Бакунин посмотрел удивлённо.
— Ну, танцор-то я, положим, плохой, — захохотал он громко, — а что же, общество на балу было преинтересное.
Они пошли Театральной площадью ко дворцу; их обогнали четыре смеявшихся офицера, взглянули, обернулись на Полудинскую.
И оттого что Бакунин молчал, курил, не обходя, шлёпал по лужам, и оттого что смеялись офицеры, Полудинская выговорила, может быть, даже не то, что хотела: от обиды молчания.
— Я иногда ненавижу ту власть, которой сама покорилась.
— Власть? — переспросил Бакунин без интереса, словно не понимая.

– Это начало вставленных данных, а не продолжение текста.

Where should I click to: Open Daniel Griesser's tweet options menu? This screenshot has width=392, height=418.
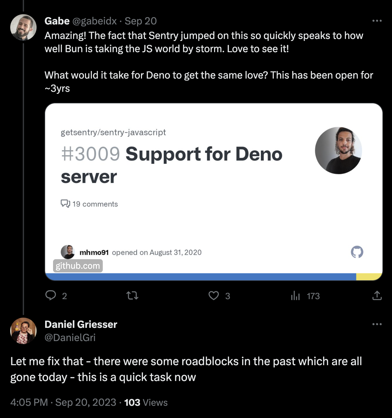(x=377, y=324)
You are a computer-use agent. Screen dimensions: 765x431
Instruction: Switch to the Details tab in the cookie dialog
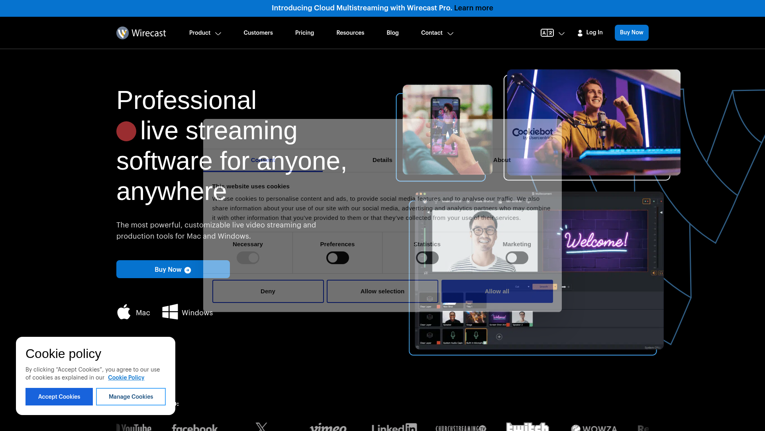coord(382,160)
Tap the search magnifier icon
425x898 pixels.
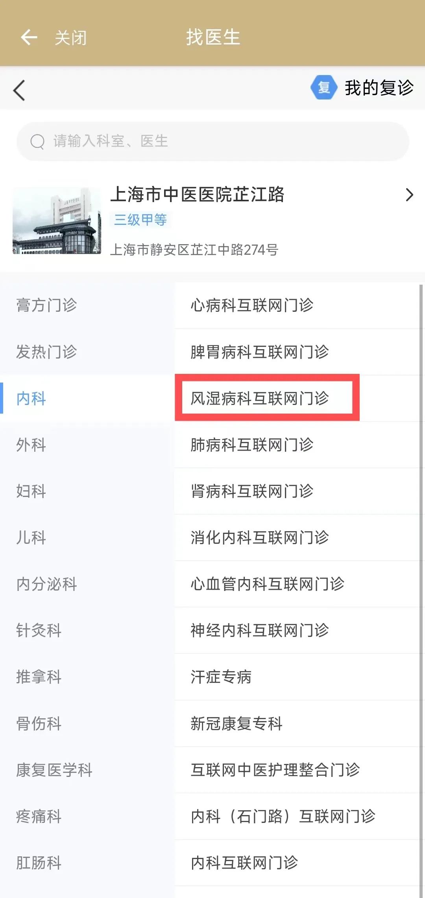coord(37,142)
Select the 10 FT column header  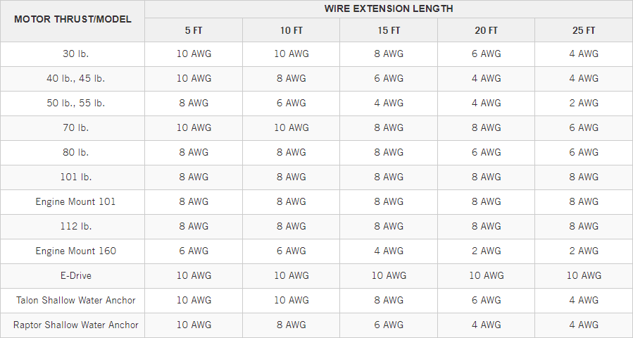291,30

— Да, ту власть. То есть с тех пор как я люблю вас, Михаил Александрович, — сказала Полудинская дрожаще и вызывающе, — у меня нет ни гордости, ни самолюбия. Не притворяйтесь, что вы этого не знали, вчера я не могла выговорить вам то, что было на душе, но я не боюсь ничего, даже вашего презрения.
Бакунин почувствовал захватывающую всё существо неловкость; вспомнил такое же объяснение с Воейковой и Александрой Беер, упавшей в обморок.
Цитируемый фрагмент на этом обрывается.